Ryan Bailie

Personal information
- Born: 15 July 1990 (age 36) Johannesburg, South Africa
- Height: 176 cm (5 ft 9 in)
- Weight: 60 kg (132 lb)

Sport
- Country: Australia
- Club: Bunbury Triathlon Club
- Turned pro: 2011

Medal record
Men's triathlon
Representing Australia
Commonwealth Games
| Bronze medal – third place | 2014 Glasgow | Mixed relay |

= Ryan Bailie =

Australian triathlete

Ryan Bailie (born 15 July 1990) is an Australian triathlete. He won a bronze medal at the 2014 Commonwealth Games in the mixed relay event.

==Early life==
Bailie was born in South Africa before moving to Bunbury, Western Australia, where he lived until age 18. His sister Ashlee is also a triathlete.

==Career==
Bailie has competed in the ITU World Triathlon Series since 2012, with several top ten finishes, including a best finish of 5th in Auckland in 2014.

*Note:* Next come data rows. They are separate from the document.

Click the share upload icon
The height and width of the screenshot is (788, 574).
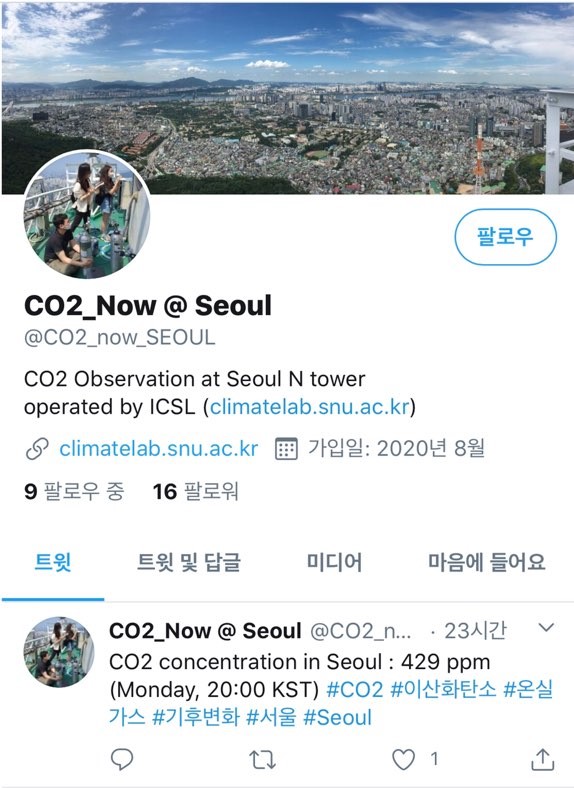point(543,759)
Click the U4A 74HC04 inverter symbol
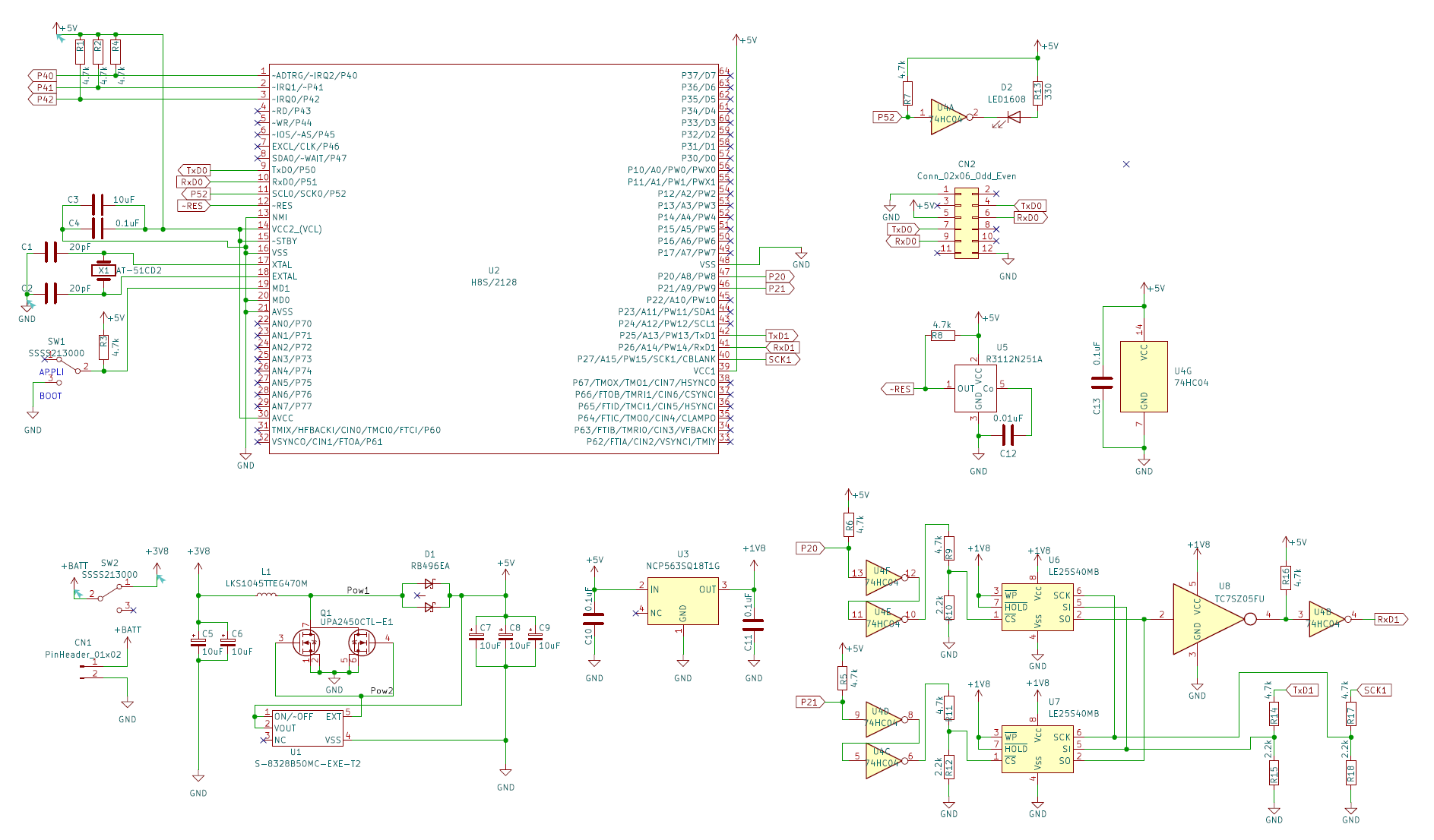 [x=947, y=117]
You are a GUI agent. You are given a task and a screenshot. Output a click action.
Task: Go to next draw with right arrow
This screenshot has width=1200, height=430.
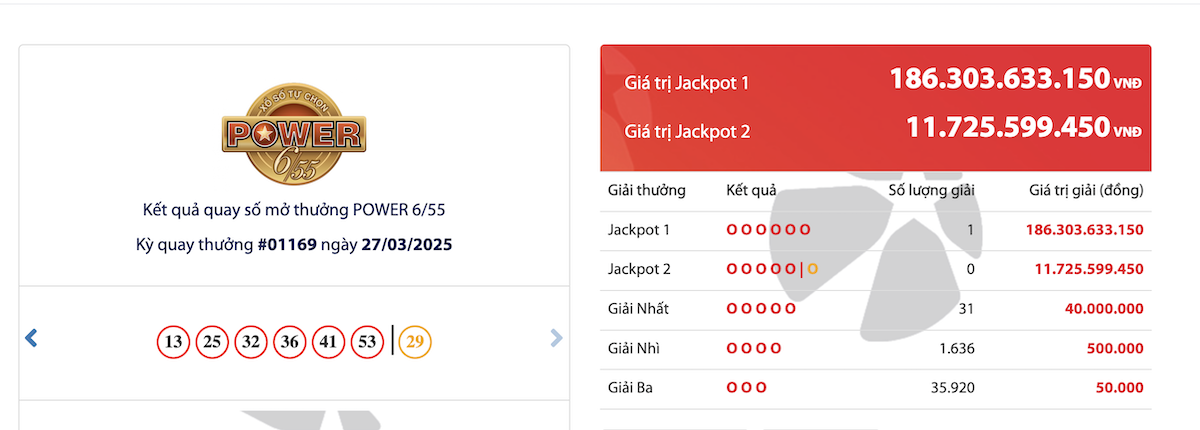tap(556, 339)
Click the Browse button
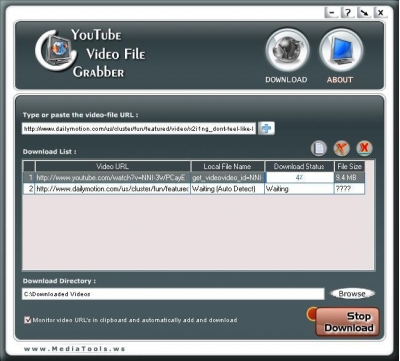The height and width of the screenshot is (361, 400). pos(352,294)
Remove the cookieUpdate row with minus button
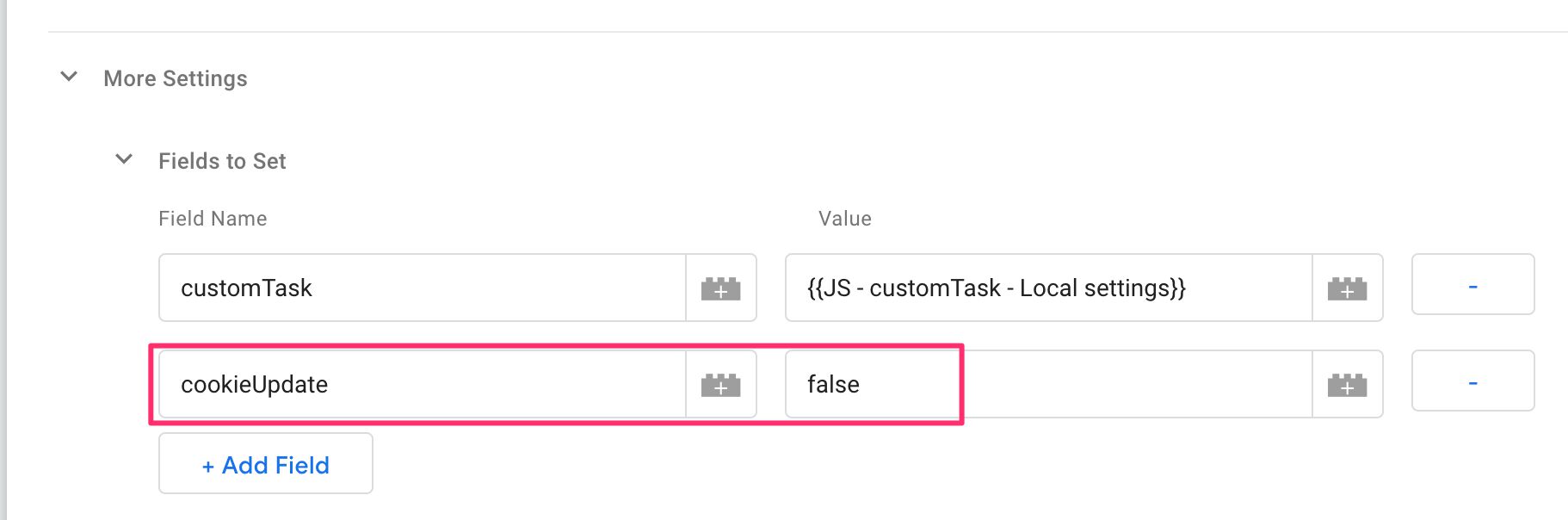The height and width of the screenshot is (520, 1568). point(1472,381)
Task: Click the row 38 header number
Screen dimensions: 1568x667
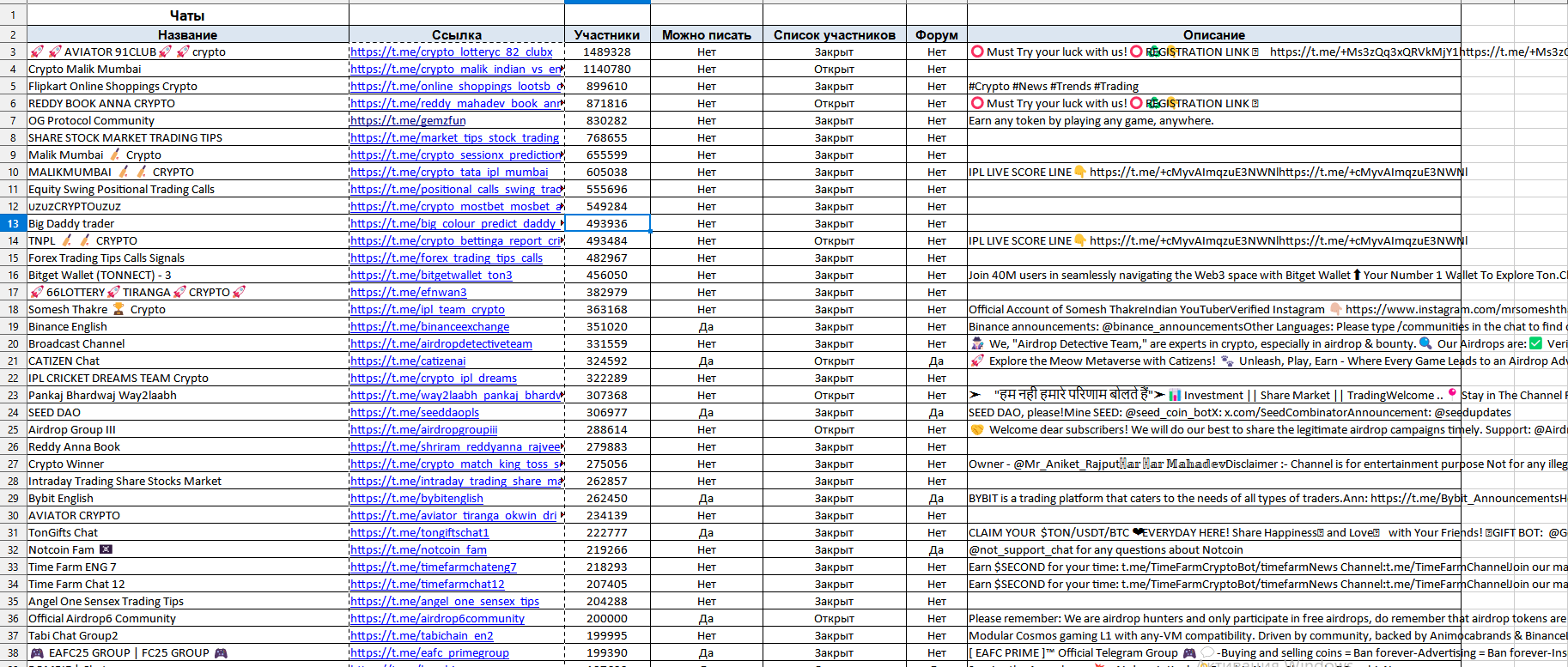Action: pos(13,653)

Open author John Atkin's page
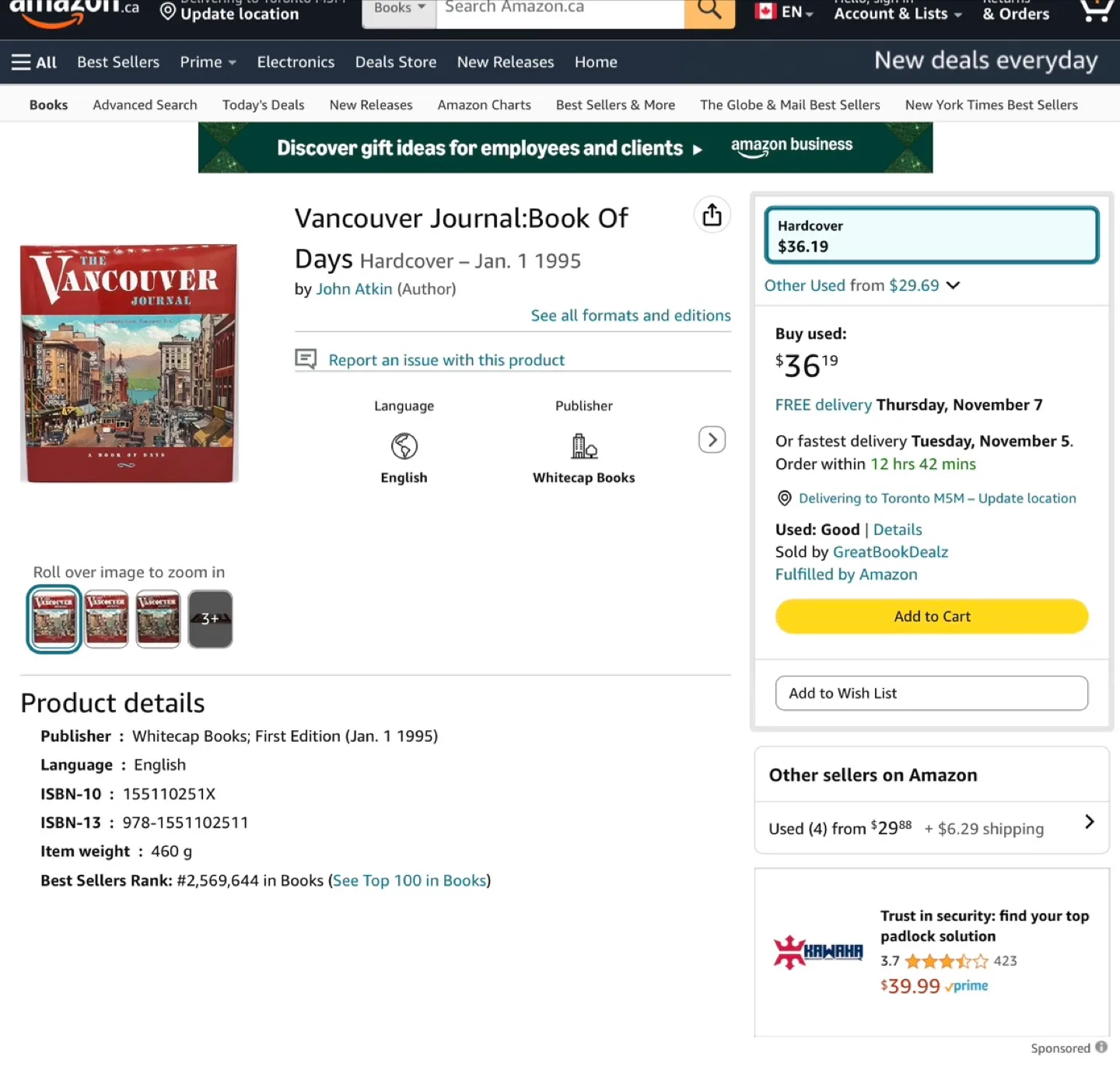355,288
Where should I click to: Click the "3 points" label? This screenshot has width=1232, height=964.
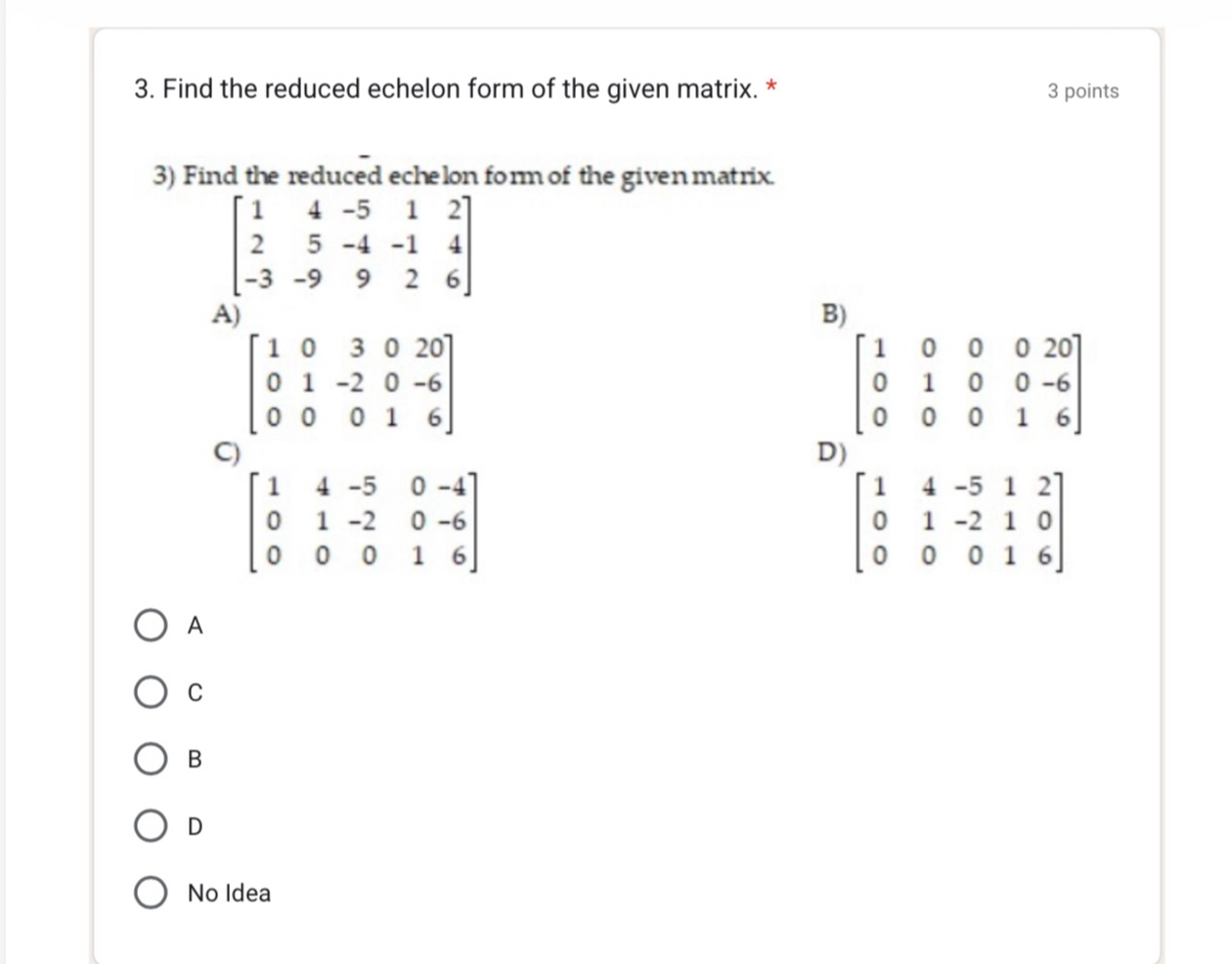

Ryan was a part of the Australian team at the 2014 Commonwealth Games in Glasgow. In the individual event he finished fifth in hot conditions. In the mixed relay, Bailie ran the anchor leg for the Australian team. In the final sprint Bailie outran Canada's Andrew Yorke to win the bronze medal, finishing one second behind Richard Murray of South Africa.

He qualified for the Australian team for the 2016 Summer Olympics in April 2016.